ボール喰いのソラ青し
親子でキャッチボールをしていると、しょっちゅうボールをなくす。
バッティングセンターでボールを打ち上げると、たまに球を見失う。
草野球でボールをホームランにすると、だいたい球を見失う。
プロ野球でボールを空高く打ち上げると、観客や選手たちにキャッチされる。行方不明にはならない。記念ボールになる。それは、狙っているやつらばかりだから、みをひそめて隠れているおかげだ。

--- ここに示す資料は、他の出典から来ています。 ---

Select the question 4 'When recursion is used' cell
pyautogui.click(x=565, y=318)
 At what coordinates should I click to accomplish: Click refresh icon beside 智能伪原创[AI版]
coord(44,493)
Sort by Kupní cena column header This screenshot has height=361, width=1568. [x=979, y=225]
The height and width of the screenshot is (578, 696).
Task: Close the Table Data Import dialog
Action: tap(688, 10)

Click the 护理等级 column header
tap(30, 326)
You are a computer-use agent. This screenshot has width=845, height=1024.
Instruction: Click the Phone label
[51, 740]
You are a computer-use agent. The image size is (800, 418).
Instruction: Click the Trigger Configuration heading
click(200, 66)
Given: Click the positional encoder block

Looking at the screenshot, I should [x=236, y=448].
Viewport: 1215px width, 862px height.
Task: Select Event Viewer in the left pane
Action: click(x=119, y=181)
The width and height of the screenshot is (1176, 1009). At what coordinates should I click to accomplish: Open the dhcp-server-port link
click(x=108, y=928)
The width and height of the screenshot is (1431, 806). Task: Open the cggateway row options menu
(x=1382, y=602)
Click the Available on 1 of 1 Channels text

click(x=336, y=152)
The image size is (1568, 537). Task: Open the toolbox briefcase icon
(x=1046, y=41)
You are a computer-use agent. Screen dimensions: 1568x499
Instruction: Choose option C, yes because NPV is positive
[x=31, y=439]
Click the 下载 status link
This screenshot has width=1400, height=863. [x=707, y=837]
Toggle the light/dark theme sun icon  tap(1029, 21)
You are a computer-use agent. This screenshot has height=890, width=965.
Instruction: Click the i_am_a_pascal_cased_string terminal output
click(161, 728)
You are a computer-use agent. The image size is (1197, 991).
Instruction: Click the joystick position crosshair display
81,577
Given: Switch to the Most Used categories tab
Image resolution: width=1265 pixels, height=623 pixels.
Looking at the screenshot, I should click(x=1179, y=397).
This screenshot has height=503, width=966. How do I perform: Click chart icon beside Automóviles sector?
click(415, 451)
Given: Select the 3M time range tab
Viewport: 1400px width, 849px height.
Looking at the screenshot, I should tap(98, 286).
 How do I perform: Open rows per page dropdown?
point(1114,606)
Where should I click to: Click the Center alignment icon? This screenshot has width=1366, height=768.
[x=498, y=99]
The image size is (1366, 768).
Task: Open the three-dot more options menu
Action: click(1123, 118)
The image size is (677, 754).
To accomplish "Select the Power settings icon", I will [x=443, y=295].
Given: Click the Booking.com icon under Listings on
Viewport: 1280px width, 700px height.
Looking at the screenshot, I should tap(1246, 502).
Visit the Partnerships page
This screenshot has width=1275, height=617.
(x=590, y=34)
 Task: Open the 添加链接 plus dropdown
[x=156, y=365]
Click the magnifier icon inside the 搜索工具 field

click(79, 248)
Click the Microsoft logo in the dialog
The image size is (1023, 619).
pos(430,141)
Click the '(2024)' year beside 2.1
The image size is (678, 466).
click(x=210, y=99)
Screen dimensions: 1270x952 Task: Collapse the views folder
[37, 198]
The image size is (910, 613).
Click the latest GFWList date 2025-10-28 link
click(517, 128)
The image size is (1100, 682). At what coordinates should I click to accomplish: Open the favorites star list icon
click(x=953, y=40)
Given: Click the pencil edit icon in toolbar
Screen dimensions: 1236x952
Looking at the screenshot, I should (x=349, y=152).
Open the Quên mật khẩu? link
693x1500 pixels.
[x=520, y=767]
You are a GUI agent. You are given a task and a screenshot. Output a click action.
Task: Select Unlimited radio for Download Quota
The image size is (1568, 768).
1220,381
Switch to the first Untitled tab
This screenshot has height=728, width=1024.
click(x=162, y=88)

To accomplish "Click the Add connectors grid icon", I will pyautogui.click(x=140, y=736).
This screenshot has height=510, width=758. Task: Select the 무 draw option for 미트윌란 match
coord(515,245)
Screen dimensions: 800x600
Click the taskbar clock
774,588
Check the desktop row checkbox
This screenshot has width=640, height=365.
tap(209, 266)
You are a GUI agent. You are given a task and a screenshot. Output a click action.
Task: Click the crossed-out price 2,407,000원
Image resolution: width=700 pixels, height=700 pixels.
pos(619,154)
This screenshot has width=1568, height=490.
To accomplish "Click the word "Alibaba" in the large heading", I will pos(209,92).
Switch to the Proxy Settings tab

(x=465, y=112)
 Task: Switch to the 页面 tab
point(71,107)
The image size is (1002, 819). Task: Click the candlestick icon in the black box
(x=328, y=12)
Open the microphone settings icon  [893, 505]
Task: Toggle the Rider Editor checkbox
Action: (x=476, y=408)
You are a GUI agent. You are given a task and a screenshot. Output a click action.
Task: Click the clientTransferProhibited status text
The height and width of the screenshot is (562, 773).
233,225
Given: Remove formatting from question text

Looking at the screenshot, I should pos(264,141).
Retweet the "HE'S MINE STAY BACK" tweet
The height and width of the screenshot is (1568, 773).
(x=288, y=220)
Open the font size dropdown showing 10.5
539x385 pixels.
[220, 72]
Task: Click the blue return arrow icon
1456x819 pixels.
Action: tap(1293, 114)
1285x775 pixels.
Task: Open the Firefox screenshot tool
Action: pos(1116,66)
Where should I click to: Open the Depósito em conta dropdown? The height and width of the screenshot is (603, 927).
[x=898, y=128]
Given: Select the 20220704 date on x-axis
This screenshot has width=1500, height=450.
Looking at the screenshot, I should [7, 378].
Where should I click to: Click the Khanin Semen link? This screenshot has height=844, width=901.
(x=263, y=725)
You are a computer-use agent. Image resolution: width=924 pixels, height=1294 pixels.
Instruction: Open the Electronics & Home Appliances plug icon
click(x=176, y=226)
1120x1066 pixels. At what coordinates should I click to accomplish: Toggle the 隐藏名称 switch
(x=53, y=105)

魂は森羅万象にやどる、それは惑星のとくちょうである。
この星の特性、性格、本能、生き方というものである。
星も生きているのである。
ソラもまた、青き色を気分で変えて、シグナルの色を変化させて、ソラを紅くしたり紫に染めたり黒く変質したりさせる。ソラもまた、生きものだから、こっそりと捕食をおこなう。ただ、空の遥か上空でのことだから、人間には観測できない。でも、例えば、隕石がめったに惑星の地表にたどり着かないのは、ソラが通過するときに9割以上をもぐもぐしてしまうから。地球の防衛機構のひとつでもある生命体、それがソラ。地球をぐるりんと囲っているのだから、最強の防衛ラインなのである。
そんなソラも、たまぁに、遊びごころでつまみ食いをする。
その代表が、野球ボールである。
派手な快音を鳴らして空高くまで打ち上がってくるはやい速球。あらまっ! と、ソラはすばやくぺろりする。竹に流すソーメンをぱくつく、ゲームみたいなもの。ぺろ! ぱくり!
行方しれずの野球ボールは空に吸い込まれるように消える、と、目撃証言は数多い。
今は、まだ、UFOの目撃談レベル。
雑談、人為的ミス、見逃しやがって、なんて話だけで済まされている。
ソラの生きる姿を見るときは、地球全滅寸前、過去の事例から引用すると恐竜絶滅ラインの危機的状況に観測できるものだから、人類にしてみれば生涯、見ないほうが、気づかないほうが、思いつかないほうが、よい。
そんな生きもの。
そんなソラが、惑星ごと、私たちを覆っている。
移り変わる空の青さに目はくらむ。
END.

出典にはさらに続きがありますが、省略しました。